I got a cool bug report on a project of mine that uses the csv crate: rojo-rbx/rojo#145

I deserialize files into a Vec of a struct with a shape like this:

#[derive(Debug, Deserialize)]
struct SomethingEntry {
    name: String,

    #[serde(flatten)]
    values: HashMap<String, String>,
}

The actual structure uses #[serde(flatten)] to capture extra columns since it's used in a localization format for a game engine.

What version of the csv crate are you using?

1.0.5

Briefly describe the question, bug or feature request.

Deserializing a field that uses #[serde(flatten)] on a HashMap<String, String> fails if the value in a record looks like a number.

Include a complete program demonstrating a problem.

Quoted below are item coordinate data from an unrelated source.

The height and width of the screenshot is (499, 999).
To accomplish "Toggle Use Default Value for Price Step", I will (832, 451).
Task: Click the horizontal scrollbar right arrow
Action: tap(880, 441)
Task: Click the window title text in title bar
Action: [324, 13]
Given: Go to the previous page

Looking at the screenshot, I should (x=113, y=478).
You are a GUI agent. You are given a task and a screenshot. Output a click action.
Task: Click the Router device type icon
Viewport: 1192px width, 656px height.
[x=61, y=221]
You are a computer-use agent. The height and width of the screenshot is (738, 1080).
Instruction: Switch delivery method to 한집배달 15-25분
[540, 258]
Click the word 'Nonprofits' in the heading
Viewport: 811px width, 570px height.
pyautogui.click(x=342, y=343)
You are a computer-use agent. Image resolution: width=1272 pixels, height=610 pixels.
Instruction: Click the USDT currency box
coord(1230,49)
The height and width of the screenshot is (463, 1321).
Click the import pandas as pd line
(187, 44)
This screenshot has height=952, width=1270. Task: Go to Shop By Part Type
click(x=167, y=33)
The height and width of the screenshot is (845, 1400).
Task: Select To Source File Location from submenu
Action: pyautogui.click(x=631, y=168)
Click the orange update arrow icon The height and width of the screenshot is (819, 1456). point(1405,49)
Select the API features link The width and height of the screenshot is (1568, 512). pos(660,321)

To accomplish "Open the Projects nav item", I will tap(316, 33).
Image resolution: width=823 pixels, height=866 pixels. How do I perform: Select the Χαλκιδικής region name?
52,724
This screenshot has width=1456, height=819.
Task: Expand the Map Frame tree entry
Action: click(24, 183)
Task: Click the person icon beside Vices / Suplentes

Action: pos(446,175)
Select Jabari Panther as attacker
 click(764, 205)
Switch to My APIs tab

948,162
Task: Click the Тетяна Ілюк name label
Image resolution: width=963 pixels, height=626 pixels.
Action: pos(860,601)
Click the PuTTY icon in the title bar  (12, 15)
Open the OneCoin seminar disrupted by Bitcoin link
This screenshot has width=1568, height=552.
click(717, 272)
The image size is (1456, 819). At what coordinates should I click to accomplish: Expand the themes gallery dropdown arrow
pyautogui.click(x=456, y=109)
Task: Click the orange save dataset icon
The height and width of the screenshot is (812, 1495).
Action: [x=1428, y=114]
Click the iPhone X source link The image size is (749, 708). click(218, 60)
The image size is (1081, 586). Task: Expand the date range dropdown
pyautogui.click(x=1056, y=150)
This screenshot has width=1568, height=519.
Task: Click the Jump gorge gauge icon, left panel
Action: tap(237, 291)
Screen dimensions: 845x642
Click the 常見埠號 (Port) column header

Playground: https://play.rust-lang.org/?version=stable&mode=debug&edition=2018&gist=8d7a007589ba375a79a55b1d825ffdb5

extern crate csv; // 1.0.5
extern crate serde_derive; // 1.0.88
extern crate serde; // 1.0.88

use std::collections::HashMap;
use serde_derive::Deserialize;

#[derive(Debug, Deserialize)]
struct SomethingEntry {
    name: String,
    
    #[serde(flatten)]
    values: HashMap<String, String>,
}

fn main() {
    let source = r#"name,stat
name,Benjamin
maxHealth,300"#;

    let mut rdr = csv::Reader::from_reader(source.as_bytes());
    let records: Vec<SomethingEntry> = rdr.deserialize()
        .map(Result::unwrap)
        .collect();
    
    println!("{:?}", records);
}

What is the observed behavior of the code above?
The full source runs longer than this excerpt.